31 January 2012

Delighted to meet her

Grabbed Bridget Jones's Diary at a book sale

Bridget Jones writes in her diary what I won't dare write in my own: current weight, calorie intake, sexual encounters, humiliations and defeats; and in a manner I cannot even begin to master: straightforward and witty.

Chick lit is an unexplored (because avoided) territory for me. My impression of the genre is tied to whiny girls belaboring the obvious about love, men, and other girls. So why the sudden foray into the unknown? No special reason, except the human urge to sometimes try something different and know. Plus, my inner Anglophile whispered, Bridget is brilliant.

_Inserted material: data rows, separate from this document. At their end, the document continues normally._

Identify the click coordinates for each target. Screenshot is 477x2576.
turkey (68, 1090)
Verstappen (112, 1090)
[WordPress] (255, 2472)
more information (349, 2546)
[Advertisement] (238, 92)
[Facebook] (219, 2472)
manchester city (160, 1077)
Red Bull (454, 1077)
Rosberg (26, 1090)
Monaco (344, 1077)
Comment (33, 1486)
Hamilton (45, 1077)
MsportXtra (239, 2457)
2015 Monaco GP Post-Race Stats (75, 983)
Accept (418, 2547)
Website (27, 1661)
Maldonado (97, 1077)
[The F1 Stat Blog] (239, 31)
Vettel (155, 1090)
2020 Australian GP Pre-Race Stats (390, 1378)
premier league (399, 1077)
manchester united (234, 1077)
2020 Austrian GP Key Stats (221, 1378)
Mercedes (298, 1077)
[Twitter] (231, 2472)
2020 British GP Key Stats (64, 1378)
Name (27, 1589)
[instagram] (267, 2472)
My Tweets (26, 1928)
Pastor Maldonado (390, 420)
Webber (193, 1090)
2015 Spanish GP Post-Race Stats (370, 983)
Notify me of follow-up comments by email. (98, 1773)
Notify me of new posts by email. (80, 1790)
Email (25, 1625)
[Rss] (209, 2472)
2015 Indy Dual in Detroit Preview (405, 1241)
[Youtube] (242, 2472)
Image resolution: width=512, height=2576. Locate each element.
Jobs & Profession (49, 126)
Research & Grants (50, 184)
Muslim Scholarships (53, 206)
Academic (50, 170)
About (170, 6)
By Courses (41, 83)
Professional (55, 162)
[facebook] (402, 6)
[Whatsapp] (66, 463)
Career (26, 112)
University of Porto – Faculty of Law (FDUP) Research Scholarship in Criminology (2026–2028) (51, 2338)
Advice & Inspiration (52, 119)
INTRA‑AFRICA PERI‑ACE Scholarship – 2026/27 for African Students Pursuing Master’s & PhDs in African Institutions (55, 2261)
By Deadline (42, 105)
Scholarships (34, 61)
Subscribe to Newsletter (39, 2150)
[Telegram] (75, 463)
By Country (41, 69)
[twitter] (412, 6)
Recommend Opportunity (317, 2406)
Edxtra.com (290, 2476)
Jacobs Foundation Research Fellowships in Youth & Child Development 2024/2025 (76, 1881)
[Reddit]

The book was published when I was still in high school, though I only learned about it in college when the film adaptation came out. It is, I realize, for the better that I've read it now than then; for surely back when I was 19, I would have little appreciation for the theory that
Homosexuals and single women in their thirties have natural bonding: both being accustomed to disappointing their parents and being treated as freaks of society.
That Bridget Jones's diary serves as a mirror to most urban 'singletons' is already a given; but to boost the reader's enjoyment and self-esteem, a number of her accounts and self-assessments are also invitations to schadenfreude—
Wise people will say Daniel should like me just as I am, but I am a child of Cosmopolitan culture, have been traumatized by super-models and too many quizzes and know that neither my personality nor my body is up to it if left to its own devices.
This is not to say that her experiences range from OK to bad to very bad, and that she is painfully self-deprecating. In fact her stories, while laden with great lows, comprise great highs. And whatever she is faced with, Bridget, at best, faces it with realism, kindness, and thoughtful reverie.

In what I regard as the most striking passage in the book, Bridget Jones lays down the worst thing about the game of love: the idea that it is a game and you have to scour the earth to find your match; as if love is one emotion (salute to Edward Thomas) with a universal standard you can measure all sentiment with anyone against—
When someone leaves you, apart from missing them, apart from the fact that the whole little world you've created together collapses, and that everything you see or do reminds you of them, the worst is the thought that they tried you out and, in the end, the whole sum of parts adds up to you got stamped REJECT by the one you love. [my emphasis]
Our heroine eventually discovers a good man, or in her words, a 'nice boyfriend'. Remaining true to its tone, the book narrates a promising romance without grand gestures and declarations (but is sweet and exciting nonetheless). If there is anything I'm missing, it's a positive conclusion for the gentlest of men in Bridget's life, her father. (Maybe in the sequel?)

The back cover teaser claims that 'like millions of readers the world round—you'll find yourself shouting, "Bridget Jones is me!"' In my case, not completely. Instead, Bridget is more of the girl friend I always wish to have—honest, caring, a tad paranoid, and hilariously provocative:
It is proved by surveys that happiness does not come from love, wealth or power but the pursuit of attainable goals: and what is a diet if not for that?